San Francisco, CA – A recent post by prominent interviewer and commentator Dwarkesh Patel, titled "Thoughts on AI progress (Dec 2025)," has reignited discussions within the artificial intelligence community regarding the efficacy of current scaling paradigms in achieving Artificial General Intelligence (AGI). Patel's tweet, which simply asked, "What are we scaling?," linked to a detailed analysis questioning whether increasing model size and pre-baked skills are genuinely advancing AI towards human-like learning capabilities.
Patel argues that current AI development heavily relies on "mid-training," where extensive resources are spent creating environments to teach models specific skills, such as using software. He posits a fundamental tension: either models will soon learn autonomously, rendering this pre-baking redundant, or they won't, indicating AGI is not imminent. "Humans don’t have to go through a special training phase where they need to rehearse every single piece of software they might ever use," Patel stated in his post.
The debate centers on whether the impressive performance of large language models (LLMs) on benchmarks translates into broad economic utility and true generalization. Many experts, including those cited by Patel, suggest that while AI has made significant strides, it still lacks the "critical core of learning that an actual AGI must possess." This includes the ability to learn from semantic feedback, self-directed experience, and generalize across diverse, context-specific tasks.
Patel also addresses the concept of "goalpost shifting" in AI definitions, noting that models today surpass what many would have considered AGI a few years ago, yet still fall short of automating a significant portion of knowledge work. He suggests that the true economic impact of current models is "4 orders of magnitude off" from what would be expected if they were as capable as human knowledge workers. He forecasts "actual AGI," characterized by billions of human-like intelligences on a server capable of merging learnings, within the next 10 to 20 years.

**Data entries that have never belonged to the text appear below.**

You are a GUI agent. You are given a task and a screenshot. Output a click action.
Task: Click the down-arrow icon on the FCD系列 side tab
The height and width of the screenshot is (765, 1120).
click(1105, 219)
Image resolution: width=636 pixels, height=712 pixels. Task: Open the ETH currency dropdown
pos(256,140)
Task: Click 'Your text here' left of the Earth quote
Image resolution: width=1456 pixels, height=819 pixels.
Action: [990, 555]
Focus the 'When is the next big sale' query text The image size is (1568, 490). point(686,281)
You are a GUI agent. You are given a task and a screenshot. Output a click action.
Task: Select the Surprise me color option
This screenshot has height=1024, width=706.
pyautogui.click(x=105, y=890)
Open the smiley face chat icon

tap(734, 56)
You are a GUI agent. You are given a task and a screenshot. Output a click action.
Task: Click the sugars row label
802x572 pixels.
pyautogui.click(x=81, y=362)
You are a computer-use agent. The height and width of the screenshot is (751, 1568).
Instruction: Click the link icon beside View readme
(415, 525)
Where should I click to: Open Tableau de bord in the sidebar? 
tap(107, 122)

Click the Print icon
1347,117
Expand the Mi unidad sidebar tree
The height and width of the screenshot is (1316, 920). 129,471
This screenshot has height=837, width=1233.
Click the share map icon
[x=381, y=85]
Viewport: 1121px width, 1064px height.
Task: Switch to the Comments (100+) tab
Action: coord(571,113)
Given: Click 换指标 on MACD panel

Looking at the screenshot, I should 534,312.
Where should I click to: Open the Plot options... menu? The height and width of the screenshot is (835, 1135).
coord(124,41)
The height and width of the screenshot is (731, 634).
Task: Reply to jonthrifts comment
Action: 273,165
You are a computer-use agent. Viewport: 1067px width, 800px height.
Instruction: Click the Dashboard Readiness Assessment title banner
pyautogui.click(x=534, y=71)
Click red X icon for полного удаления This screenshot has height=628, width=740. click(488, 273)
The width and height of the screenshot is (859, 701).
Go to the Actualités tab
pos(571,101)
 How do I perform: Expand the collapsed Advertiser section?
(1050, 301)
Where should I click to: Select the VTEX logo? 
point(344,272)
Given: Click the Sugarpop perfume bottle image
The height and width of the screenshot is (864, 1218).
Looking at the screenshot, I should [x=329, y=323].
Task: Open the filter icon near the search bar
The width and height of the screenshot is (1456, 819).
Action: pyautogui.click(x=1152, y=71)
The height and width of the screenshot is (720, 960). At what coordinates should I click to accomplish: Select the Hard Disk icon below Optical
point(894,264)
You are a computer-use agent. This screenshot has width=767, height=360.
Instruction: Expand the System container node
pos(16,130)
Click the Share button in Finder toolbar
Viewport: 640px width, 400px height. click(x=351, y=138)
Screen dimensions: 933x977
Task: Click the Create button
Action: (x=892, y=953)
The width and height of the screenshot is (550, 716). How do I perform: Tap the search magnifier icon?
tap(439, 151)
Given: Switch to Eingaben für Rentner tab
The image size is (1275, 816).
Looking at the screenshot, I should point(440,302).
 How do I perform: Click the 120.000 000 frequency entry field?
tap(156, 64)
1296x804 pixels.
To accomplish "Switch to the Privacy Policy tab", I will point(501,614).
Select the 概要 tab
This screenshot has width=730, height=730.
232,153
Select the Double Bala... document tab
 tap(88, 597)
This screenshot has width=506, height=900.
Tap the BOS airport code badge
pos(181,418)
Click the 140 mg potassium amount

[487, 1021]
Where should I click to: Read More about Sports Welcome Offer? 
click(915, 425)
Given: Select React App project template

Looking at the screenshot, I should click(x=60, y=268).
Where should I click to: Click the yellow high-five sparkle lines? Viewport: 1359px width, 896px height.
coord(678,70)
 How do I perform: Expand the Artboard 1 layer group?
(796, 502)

The discussion highlights a growing divergence between the rapid advancements in AI capabilities and the more nuanced understanding of what constitutes true general intelligence and its societal integration. As investments in AI continue to surge, the industry grapples with the foundational question of whether current scaling strategies are leading towards a truly intelligent future or merely creating more sophisticated, task-specific tools.